The $40-million redevelopment of Nathan Phillips Square at city hall marked a milestone with a rededication of the 32-year-old peace garden in its new location along the western boundary of the square May 18. The ceremony drew the curtain on a decade of drama, tears and anger over the city’s plans to move the garden away from its central location and modernize its design.
“We stand on holy ground,” Fr. Massey Lombardi told about 300 people gathered at the new peace garden before he and Mayor John Tory relit the eternal flame from Hiroshima and added water from Nagasaki to the reflecting pool.
From 1982 to 1984, it was Lombardi, as head of the Archdiocese of Toronto’s now defunct office of justice and peace, who led a campaign to have the peace garden placed in front of City Hall, where nobody could miss it. Lombardi travelled to Japan to collect water from the fountain which commemorates 75,000 killed by the nuclear attack on Nagasaki. He worked with Canadian Hiroshima survivor Setsuko Thurlow to persuade Hiroshima mayor Takeshi Araki to share his city’s eternal flame at ground zero with Toronto.
The first shovel of sod for the garden was turned by then-Prime Minister Pierre Trudeau. The garden was officially inaugurated by Queen Elizabeth II. The eternal flame was lit and the water of peace added by Pope John Paul II in 1984.
When Toronto decided the square in front of City Hall needed a facelift in 2005, Lombardi and activists at the city’s Hiroshima Day Coalition reacted with horror.
Thurlow, who was 13 when she witnessed the city of her birth enveloped in an apocalyptic fireball, wept in frustration 10 years ago when she explained to this reporter what was at stake in the redesign of the peace garden.
“How do you explain that to the people of Hiroshima and Nagasaki, the people who shared something almost sacred to them?” Thurlow said in 2005.
The initial redesign for the garden included few elements from the original. A black granite wall replaced the pavilion as the central feature of the garden. The pavilion, designed by city architect Ken Greenberg, with its symbolically damaged roof and missing walls made explicit reference to the destructive power of nuclear weapons. Lombardi wondered what a black wall said about anything.
“Isn’t there any sense of legacy?” he asked at the time. “Isn’t there any sense of history? Isn’t there any sense of continuity? Or is everything up for grabs?”
In the end, the pavilion was preserved. It still stands beside the eternal flame and the flowing water as a warning about the cost of war in the nuclear age. The final design of the new garden won a 2016 National Award for PLANT Architect Inc. from the Canadian Society of Landscape Architects.

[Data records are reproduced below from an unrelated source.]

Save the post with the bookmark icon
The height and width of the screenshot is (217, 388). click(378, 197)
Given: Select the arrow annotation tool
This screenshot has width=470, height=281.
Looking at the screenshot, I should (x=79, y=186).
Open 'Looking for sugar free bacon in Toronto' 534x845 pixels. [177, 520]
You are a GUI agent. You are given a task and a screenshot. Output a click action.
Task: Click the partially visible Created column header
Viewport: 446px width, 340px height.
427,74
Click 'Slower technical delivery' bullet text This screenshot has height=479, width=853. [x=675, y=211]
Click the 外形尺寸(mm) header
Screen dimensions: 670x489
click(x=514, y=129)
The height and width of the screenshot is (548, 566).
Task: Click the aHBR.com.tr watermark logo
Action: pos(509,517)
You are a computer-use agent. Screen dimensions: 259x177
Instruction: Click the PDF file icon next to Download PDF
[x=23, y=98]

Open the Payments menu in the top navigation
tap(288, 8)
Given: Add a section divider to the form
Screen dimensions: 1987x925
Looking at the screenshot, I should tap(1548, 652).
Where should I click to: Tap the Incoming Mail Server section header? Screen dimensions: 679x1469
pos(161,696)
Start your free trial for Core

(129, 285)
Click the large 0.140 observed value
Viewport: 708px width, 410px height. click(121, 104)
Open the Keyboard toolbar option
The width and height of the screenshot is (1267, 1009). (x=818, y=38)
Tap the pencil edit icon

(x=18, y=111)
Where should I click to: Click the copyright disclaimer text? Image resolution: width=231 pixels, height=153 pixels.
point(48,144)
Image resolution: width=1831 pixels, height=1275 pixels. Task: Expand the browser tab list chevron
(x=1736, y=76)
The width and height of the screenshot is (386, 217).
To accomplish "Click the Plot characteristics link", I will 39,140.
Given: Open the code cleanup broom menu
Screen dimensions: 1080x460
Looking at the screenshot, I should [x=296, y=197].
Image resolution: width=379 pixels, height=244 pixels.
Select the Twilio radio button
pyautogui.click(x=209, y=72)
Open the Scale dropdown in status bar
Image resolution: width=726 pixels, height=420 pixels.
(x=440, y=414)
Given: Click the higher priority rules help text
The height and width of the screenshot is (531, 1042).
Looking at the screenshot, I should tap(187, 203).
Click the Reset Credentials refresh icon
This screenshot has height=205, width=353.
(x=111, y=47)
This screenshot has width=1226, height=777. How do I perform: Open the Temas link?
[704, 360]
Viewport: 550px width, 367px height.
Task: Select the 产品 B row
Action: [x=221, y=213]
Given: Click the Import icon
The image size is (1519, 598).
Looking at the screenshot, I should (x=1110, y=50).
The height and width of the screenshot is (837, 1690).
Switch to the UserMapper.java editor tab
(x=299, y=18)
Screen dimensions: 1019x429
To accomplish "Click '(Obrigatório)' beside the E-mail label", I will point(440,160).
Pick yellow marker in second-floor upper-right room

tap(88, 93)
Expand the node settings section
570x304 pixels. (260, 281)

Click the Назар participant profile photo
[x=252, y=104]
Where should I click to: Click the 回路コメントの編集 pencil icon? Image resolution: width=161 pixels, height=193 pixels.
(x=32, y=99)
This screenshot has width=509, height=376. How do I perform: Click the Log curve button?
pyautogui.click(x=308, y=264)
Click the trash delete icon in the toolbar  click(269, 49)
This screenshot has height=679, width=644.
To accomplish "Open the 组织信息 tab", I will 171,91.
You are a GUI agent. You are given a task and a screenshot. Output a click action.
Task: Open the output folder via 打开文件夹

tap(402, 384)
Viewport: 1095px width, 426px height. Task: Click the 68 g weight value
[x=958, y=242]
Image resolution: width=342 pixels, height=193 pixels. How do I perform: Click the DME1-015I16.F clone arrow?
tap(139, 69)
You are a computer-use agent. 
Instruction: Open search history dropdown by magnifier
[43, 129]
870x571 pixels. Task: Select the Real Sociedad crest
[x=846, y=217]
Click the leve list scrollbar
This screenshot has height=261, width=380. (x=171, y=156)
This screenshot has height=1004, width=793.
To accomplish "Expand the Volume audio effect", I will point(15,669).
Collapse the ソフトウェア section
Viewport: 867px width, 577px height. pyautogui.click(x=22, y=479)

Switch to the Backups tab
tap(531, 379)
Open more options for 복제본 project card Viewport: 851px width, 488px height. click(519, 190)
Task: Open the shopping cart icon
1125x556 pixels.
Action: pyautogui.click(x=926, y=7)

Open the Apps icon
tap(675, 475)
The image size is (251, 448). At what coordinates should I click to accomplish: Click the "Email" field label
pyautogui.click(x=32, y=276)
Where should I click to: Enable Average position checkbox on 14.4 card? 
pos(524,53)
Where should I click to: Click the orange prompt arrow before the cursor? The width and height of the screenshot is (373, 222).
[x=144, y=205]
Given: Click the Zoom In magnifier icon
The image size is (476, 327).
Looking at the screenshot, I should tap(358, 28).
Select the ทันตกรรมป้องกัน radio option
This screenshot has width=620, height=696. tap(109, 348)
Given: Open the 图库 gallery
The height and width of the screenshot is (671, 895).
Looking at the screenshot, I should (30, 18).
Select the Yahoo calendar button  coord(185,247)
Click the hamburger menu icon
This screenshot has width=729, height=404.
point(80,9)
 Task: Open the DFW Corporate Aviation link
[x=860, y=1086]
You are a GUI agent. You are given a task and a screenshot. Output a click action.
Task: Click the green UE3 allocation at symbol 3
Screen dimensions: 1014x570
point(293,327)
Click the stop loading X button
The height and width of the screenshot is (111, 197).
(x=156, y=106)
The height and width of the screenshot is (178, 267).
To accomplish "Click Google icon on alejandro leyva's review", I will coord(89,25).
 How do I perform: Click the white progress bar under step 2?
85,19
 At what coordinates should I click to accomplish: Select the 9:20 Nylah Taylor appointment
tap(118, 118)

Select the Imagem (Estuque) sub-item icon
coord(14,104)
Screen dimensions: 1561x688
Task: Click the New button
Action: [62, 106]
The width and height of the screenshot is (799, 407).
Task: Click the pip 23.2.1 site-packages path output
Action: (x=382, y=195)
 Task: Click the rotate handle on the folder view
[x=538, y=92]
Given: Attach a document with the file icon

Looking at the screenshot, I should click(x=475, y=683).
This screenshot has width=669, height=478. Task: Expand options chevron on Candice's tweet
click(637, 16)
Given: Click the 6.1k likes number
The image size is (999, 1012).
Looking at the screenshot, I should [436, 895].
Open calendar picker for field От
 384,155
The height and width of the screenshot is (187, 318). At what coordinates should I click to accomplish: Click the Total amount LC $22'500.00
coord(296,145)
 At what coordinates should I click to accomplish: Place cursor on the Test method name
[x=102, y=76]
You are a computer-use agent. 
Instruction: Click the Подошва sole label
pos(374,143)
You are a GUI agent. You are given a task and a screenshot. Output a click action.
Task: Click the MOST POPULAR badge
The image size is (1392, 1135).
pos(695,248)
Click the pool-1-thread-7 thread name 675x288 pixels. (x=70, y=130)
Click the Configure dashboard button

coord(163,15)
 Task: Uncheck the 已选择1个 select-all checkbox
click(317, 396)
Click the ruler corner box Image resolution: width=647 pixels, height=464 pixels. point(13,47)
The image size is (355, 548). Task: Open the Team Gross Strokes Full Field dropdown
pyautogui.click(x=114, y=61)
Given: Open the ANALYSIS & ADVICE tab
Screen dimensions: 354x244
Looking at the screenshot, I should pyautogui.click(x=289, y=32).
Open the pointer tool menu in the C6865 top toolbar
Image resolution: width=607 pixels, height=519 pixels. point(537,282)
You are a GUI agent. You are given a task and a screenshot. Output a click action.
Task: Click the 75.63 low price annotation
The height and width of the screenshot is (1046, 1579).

The new garden is larger than the old, and with more flowers and trees looks more like a garden. It also has space for gatherings of anywhere from 40 to 4,000 people. The peace garden as a focal point for protest was an essential demand of the Hiroshima Day Coalition, which has commemorated the Aug. 6, 1945 first use of nuclear weapons at the site every year since it was opened. The protest function of the peace garden was praised by Tory at the rededication ceremony. He called the garden “a refreshed and renewed place at the heart of our democracy.”
“As with most things around here, there was some controversy,” Tory conceded. But before protest, the garden’s first function is to help us remember the dead and the dying of our many wars, said Toronto poet laureate Anne Michaels.
“For over 14,000 years we’ve used flowers to honour the dead. Perhaps the first garden was a grave,” she said. “Memory is a moral muscle and it must be exercised. This garden is an act of memory.”
For Thurlow, the retired Toronto social worker who saw flesh melt off people when she was just a girl, our memory of war — nuclear and otherwise — should inspire the city to action.
“I hope that our peace garden will continue to be a beacon for Torontonians, to inspire us to take action for peace,” she said before she added the water from Nagasaki to the reflecting pool.
As far as Thurlow is concerned, there’s plenty to protest.
“We have all been forced to live in the shadow of apocalyptic destruction,” she said. “We are hostages of nuclear weapons states — nuclear weapons states who have failed to live up to their legal obligations (under the 1970 nuclear non-proliferation treaty).”
For Lombardi, who had invested so much of his hope and faith in the garden 30 years ago, the only words that would suffice were the peace prayer of St. Francis — “Make me an instrument of your peace…” he prayed before lighting the eternal flame with Tory.
For St. John Paul II, who spoke so often of the healing and purification of memory, that the world’s most diverse city finally managed to remember its dedication to peace would have been a small triumph.
“To remember Hiroshima is to commit oneself to peace,” the sainted John Paul said in 1981. “Let us promise our fellow human beings that we will work untiringly for disarmament and the banishing of all nuclear weapons.”
For the retired Lombardi, the peace garden will always stand for unfinished business.
“It is a reminder of the gap between what is and what might be,” he said.